First, consult the installation instructions for each of the appliances. Those instructions are law. Literally, your state legislature has incorporated NEC into state law, and NEC 110.3 absolutely requires following installation instructions. Because, UL/CSA only tested it in those conditions, so the UL listing depends on proper installation.
It is not uncommon to have one single circuit supplying both range and oven. Code allows this and so do many appliance manufacturers.
Regardless, a #6 cable is only good for 55A@60°C, 65A@75C, and 75A@90C, (NEC table 310.15(B)(16). Generally you are required to use the 60C column for residential branch circuits (you can bump from 55A to 60A because you're allowed to round up to the nearest offered breaker size). If you want to go higher, you'd need to find a specific exception in Code, and then argue that with your local authority having jurisdiction (city inspector), and then he decides. I'm at the limits of my ability to advise; I wouldn't expect to get away with 70A on #6.

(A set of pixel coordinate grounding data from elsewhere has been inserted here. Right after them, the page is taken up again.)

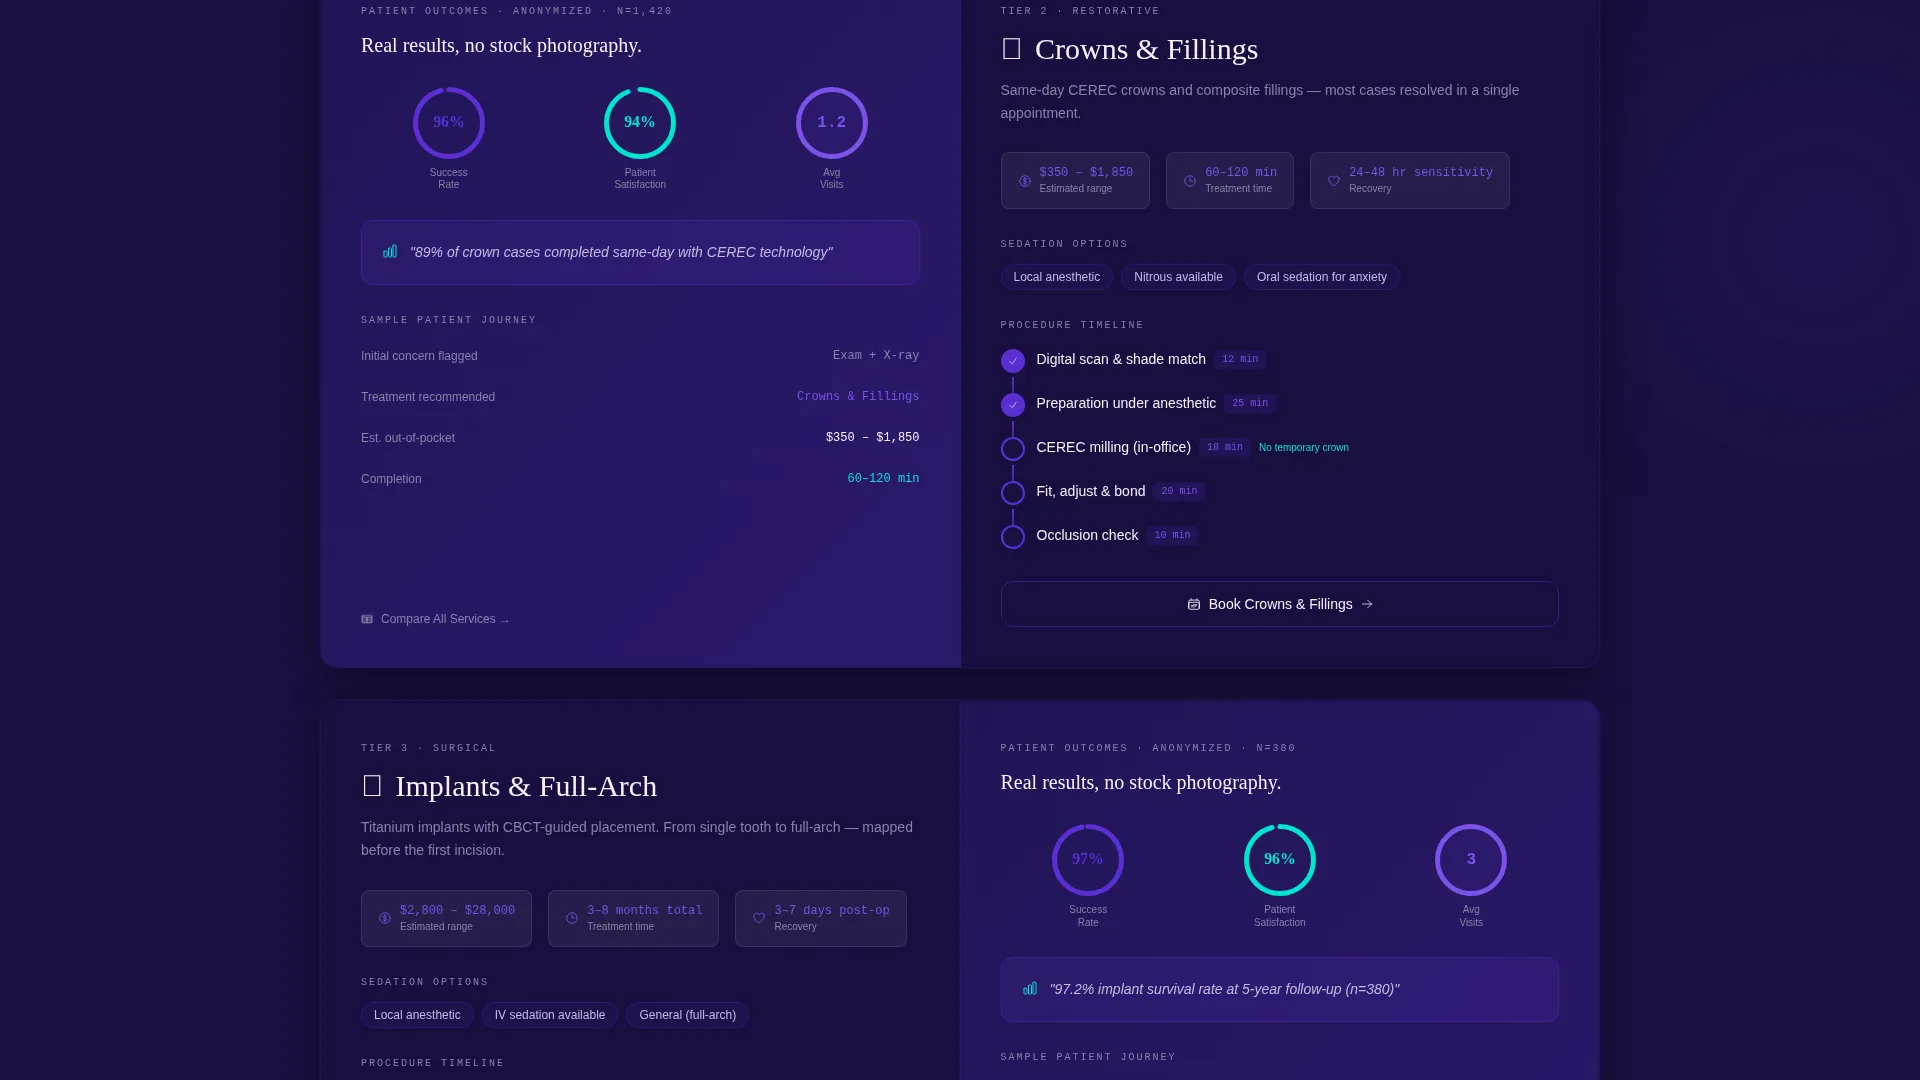The image size is (1920, 1080).
Task: Choose the IV sedation available chip
Action: click(549, 1015)
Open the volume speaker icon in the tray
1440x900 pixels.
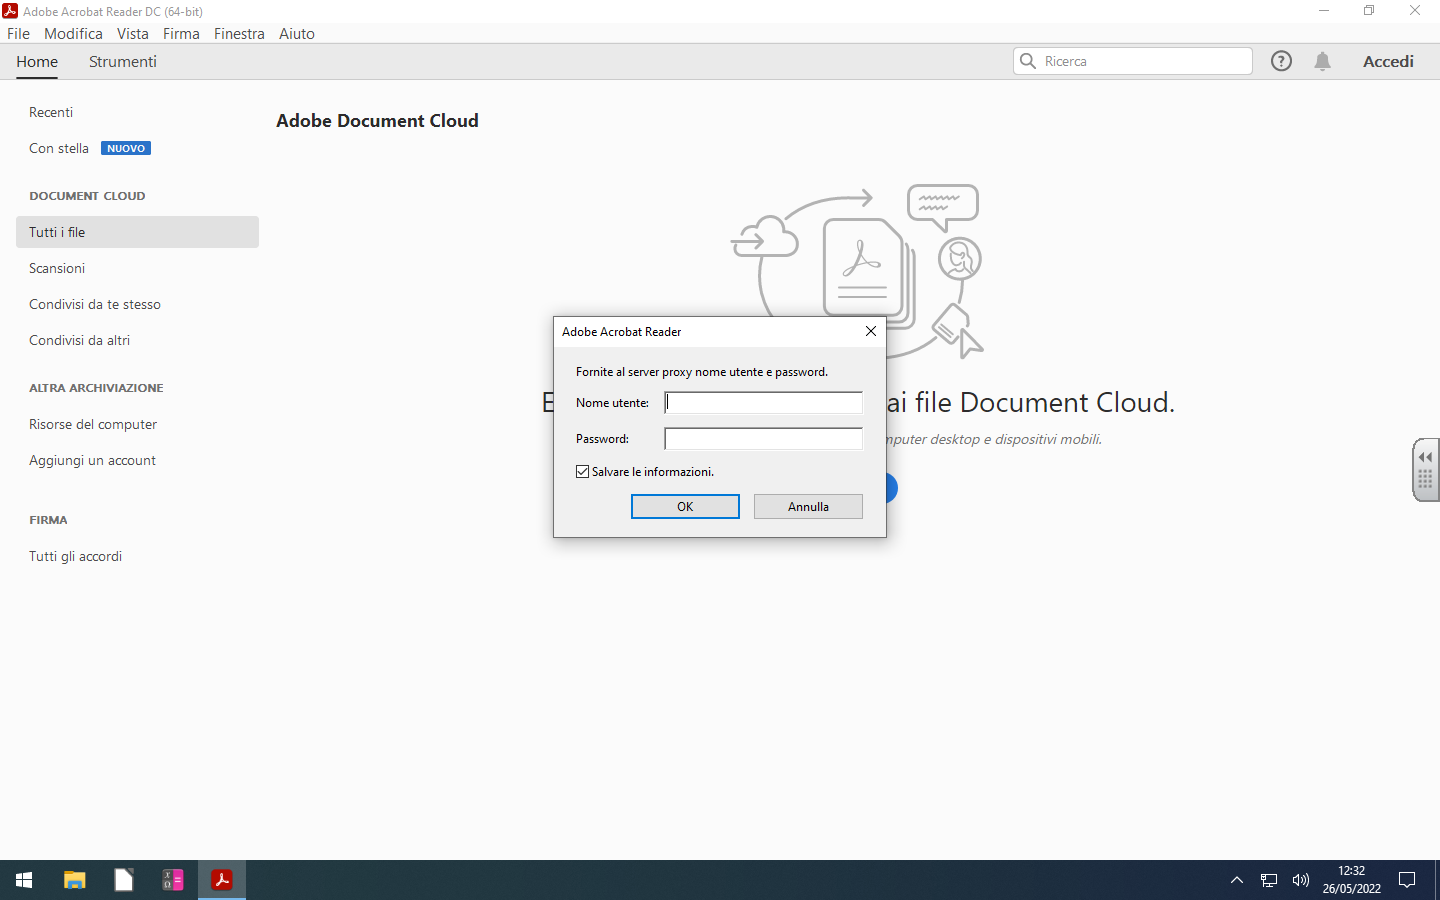pos(1300,880)
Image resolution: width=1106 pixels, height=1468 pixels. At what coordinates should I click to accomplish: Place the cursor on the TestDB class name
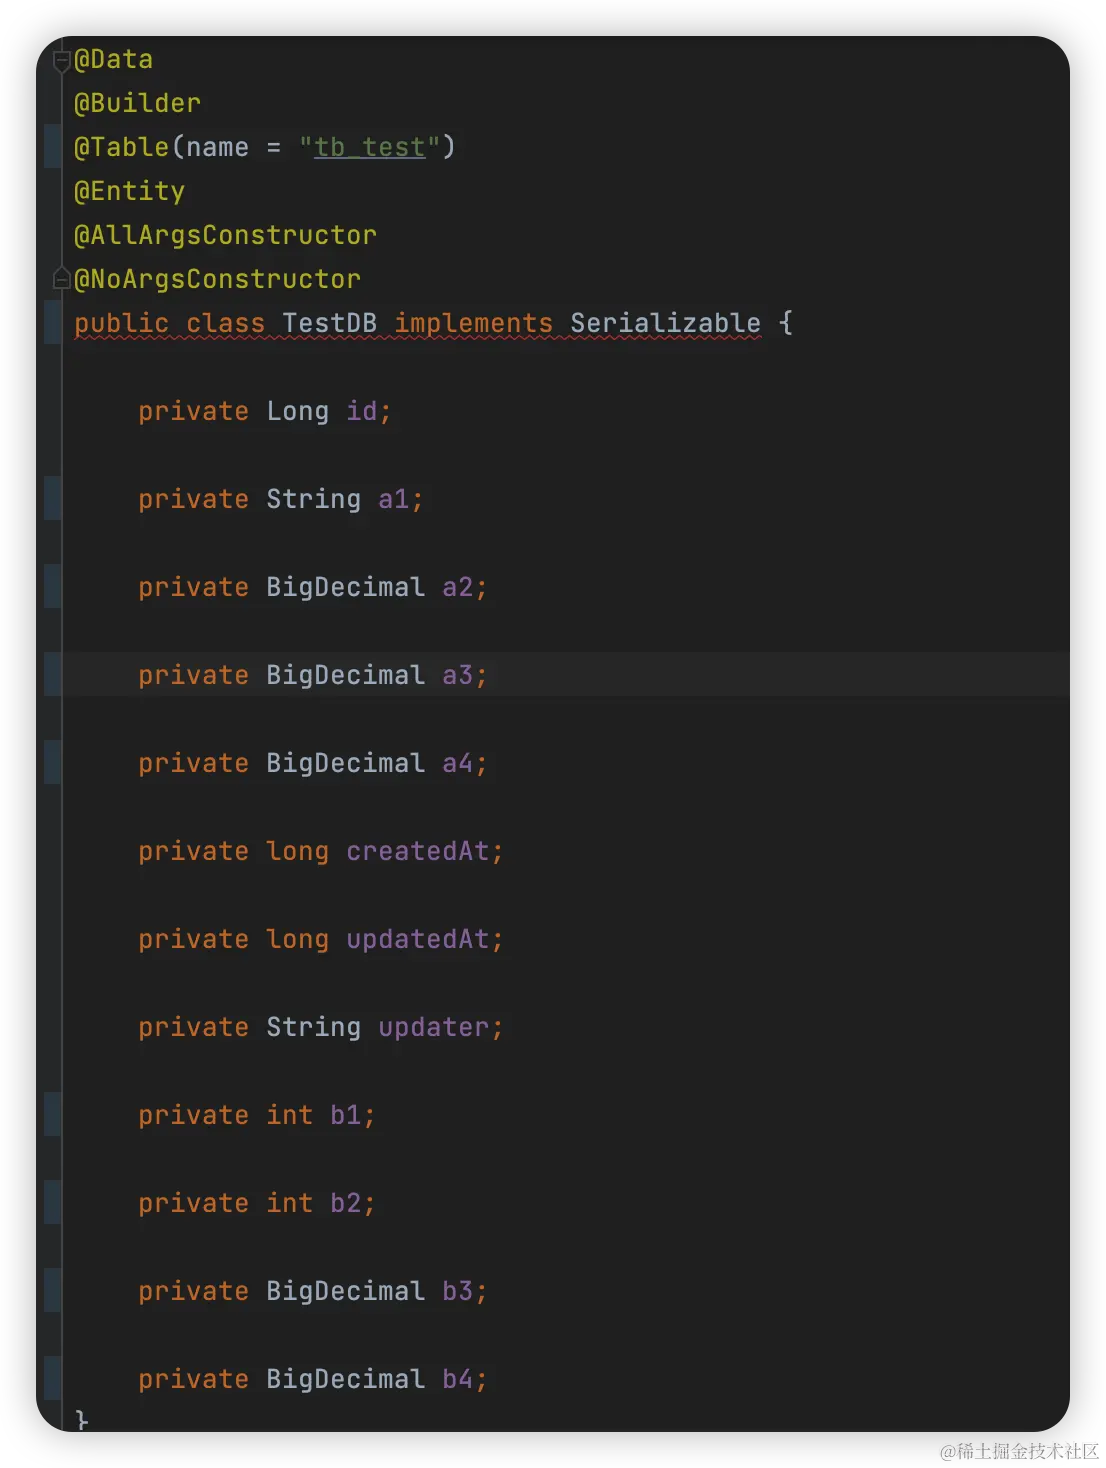click(x=330, y=323)
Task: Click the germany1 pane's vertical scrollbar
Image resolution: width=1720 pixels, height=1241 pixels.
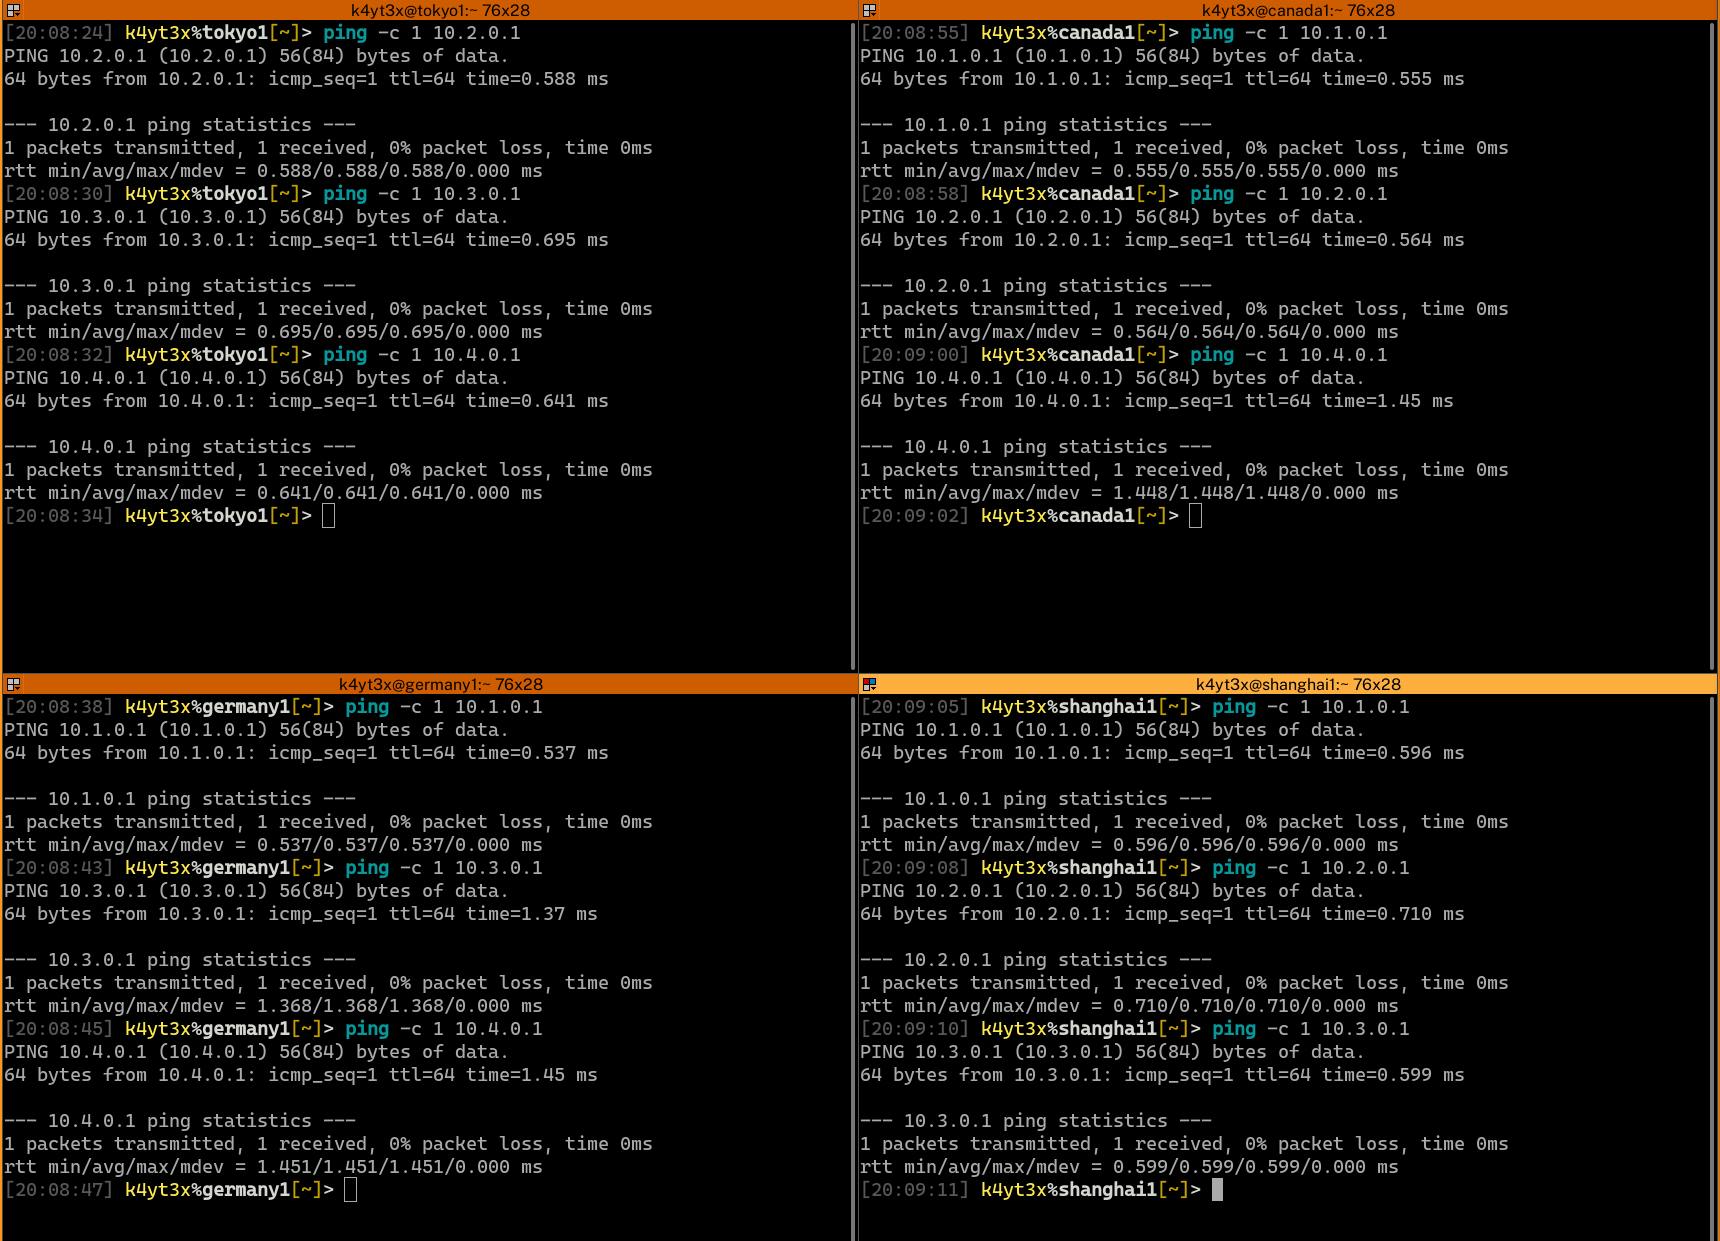Action: 852,967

If the appliance instructions require (or if you prefer) a separate circuit and cable for each appliance, then I would retain the #6 (it's overkill for a 40A circuit but is a nice fallback if you ever install a 50A or 60A range/oven) and add a #8 or #10 to handle the other circuit. You are allowed to use oversized wires. If the #6 is a 3-wire ungrounded circuit, then I would definitely lay a parallel 10/3 or 8/3 - and use its ground to properly ground the obsolete #6, so it is now a 4-wire grounded circuit. This is allowed in ground retrofit rules: grounds can be shared, so you now have two 4-wire circuits on 7 wires.